Scope: the questionnaire asks about your content and your controls, not just intent. If your feature can reasonably lead to mature content—even if rare—disclose it. If you use third-party SDKs that surface content (ad networks, embedded browsers), include them in your assessment.
A simple framework: RATE
When you’re pressed for time, use RATE:
R — Review every user path: logged-in and logged-out, first-run and returning users, minors and adults.
A — Align disclosures to controls: if you claim safe defaults, show the toggles and code paths that enforce them.
T — Test with evidence: stage flags, capture screenshots, and save logs proving that workflows match disclosures.
E — Explain in-store: update the listing and What’s New with plain-language safety notes that preempt confusion.
What to do next
Today: Assign a single owner for the questionnaire and book a 30-minute sign-off meeting two business days from now.
Within 48 hours: Inventory features, classify content, and stage a build with flags that match your answers. Draft the store copy update.

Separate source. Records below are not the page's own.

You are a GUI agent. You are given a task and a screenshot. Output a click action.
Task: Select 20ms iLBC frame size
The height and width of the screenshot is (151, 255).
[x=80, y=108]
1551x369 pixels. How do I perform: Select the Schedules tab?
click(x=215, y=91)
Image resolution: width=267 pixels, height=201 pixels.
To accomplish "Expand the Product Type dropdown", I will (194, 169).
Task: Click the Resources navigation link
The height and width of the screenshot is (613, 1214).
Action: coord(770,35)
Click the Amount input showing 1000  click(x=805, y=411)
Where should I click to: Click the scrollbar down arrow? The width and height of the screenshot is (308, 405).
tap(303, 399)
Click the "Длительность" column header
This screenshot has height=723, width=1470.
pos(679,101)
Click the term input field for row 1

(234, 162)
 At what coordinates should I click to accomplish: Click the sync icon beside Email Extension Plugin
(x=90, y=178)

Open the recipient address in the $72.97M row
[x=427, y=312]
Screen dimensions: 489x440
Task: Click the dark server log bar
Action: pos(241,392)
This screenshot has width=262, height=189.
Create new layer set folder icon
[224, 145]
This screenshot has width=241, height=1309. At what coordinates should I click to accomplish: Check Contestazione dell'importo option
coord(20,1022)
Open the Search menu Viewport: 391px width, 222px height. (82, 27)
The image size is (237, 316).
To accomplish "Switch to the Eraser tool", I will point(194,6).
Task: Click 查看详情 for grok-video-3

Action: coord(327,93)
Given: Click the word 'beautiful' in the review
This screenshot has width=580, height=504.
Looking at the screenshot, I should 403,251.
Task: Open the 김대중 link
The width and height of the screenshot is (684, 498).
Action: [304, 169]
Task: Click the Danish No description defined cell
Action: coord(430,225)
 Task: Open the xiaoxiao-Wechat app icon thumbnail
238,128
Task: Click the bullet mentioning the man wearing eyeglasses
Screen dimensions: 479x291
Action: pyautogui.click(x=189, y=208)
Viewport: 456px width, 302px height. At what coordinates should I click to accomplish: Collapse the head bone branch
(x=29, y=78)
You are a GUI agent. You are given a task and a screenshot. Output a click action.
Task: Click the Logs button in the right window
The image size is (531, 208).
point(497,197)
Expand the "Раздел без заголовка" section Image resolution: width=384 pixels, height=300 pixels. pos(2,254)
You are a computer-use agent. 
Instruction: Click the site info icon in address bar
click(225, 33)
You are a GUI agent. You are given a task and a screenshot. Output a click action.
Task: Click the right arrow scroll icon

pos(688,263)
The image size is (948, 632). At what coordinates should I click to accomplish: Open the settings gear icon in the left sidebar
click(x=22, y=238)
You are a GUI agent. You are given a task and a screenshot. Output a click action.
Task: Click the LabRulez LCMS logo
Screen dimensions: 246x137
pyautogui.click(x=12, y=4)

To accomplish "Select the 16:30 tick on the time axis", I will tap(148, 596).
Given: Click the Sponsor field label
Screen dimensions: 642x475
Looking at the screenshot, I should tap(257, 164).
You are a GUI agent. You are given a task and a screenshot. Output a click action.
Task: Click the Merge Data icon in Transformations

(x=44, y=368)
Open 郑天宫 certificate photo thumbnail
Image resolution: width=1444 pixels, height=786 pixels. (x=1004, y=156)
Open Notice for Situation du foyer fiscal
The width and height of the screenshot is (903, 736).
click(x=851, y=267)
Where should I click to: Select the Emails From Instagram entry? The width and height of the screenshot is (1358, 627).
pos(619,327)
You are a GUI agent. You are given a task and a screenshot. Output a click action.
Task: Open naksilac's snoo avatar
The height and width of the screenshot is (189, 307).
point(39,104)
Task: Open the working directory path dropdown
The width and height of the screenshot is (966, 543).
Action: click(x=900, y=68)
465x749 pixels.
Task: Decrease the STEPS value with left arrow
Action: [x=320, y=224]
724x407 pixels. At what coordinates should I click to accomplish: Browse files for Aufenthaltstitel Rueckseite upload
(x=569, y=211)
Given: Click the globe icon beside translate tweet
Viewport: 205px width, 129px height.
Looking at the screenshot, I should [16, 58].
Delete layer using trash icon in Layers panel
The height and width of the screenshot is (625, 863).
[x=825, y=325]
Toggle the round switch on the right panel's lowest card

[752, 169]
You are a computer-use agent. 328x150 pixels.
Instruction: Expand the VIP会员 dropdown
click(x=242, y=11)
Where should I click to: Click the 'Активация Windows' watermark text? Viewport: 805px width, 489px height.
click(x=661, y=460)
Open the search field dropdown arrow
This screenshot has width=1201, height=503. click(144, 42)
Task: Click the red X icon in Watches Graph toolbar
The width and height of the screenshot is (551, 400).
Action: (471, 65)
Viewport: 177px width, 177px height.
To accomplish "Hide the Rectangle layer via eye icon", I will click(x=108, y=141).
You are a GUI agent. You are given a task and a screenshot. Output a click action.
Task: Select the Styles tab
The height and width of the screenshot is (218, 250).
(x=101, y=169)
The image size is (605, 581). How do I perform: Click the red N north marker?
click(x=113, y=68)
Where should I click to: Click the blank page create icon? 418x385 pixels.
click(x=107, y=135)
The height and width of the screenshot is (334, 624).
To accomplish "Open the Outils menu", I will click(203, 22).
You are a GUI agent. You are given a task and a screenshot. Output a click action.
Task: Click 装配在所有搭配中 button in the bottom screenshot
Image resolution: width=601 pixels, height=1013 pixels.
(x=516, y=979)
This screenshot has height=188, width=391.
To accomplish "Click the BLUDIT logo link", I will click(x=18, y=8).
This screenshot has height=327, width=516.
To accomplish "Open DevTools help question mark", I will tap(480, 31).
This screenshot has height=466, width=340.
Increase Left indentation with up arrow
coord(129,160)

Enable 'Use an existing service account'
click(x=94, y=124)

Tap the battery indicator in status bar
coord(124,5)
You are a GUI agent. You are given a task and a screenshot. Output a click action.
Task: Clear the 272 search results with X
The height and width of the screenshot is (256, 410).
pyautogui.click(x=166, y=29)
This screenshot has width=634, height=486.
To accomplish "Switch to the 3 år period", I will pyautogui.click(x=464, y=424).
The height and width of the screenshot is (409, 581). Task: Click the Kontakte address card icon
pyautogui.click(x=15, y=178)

By end of week: Submit the questionnaire, push the store copy, and run the QA personas. If your rating rises, coordinate UA and customer support messaging.
Need a partner? Our team ships this kind of compliance sprint with product and engineering leaders every month. If you want a one-week assist—evidence pack, disclosure draft, and rollout plan—reach out via our contact page.

Zooming out: design for the rating you want
Product teams often treat ratings as an afterthought, but the fastest growth comes from designing for the rating you need. If your core audience includes teens, you don’t need to sand off everything—just make safer the default. That might mean stronger blur thresholds for UGC, faster human review for flagged posts, age-aware cross-promo, and clearer wellness disclaimers. The trick is to ship controls first, then argue for the lower tier with evidence.
If you serve adults, don’t fear a higher rating. Use it to set expectations and build trust. Explain why the rating is high, what your safety controls do, and how users can tailor the experience. Transparent controls reduce churn and review friction.
FAQ for executives and counsel
What’s the operational risk if we miss the deadline?
Your next app update can be blocked, which cascades into bug-fix delays, UA waste, and potential contractual misses if you owe partners a feature by date. Treat the questionnaire like a release dependency.
Do we need to update privacy policy or ToS?
Often yes. If you’re adding or clarifying parental gates, moderation practices, or age-gated features, align your privacy policy and ToS. Keep language consistent with your App Store copy to avoid user confusion and reviews-based escalations.
How should we message this to users?
Use What’s New and in-app release notes. For family segments, add a short one-time explainer screen: “We’ve updated safety controls and our App Store rating. Here’s how to set the experience that’s right for your family.”
A note on cross-platform teams
If you ship both iOS and Android, run a parallel assessment in Play Console. While the systems differ, the exercise is nearly identical: inventory content, document controls, and align listing copy. Your internal evidence pack should cover both stores to reduce duplicated effort and keep policies synchronized.
January 31 is hard-coded. The fastest path is focus, evidence, and clear copy. Do the work once, make it portable, and keep a living “rating profile” in your repo. When the next policy update lands—as it always does—you’ll be ready to ship in hours, not weeks.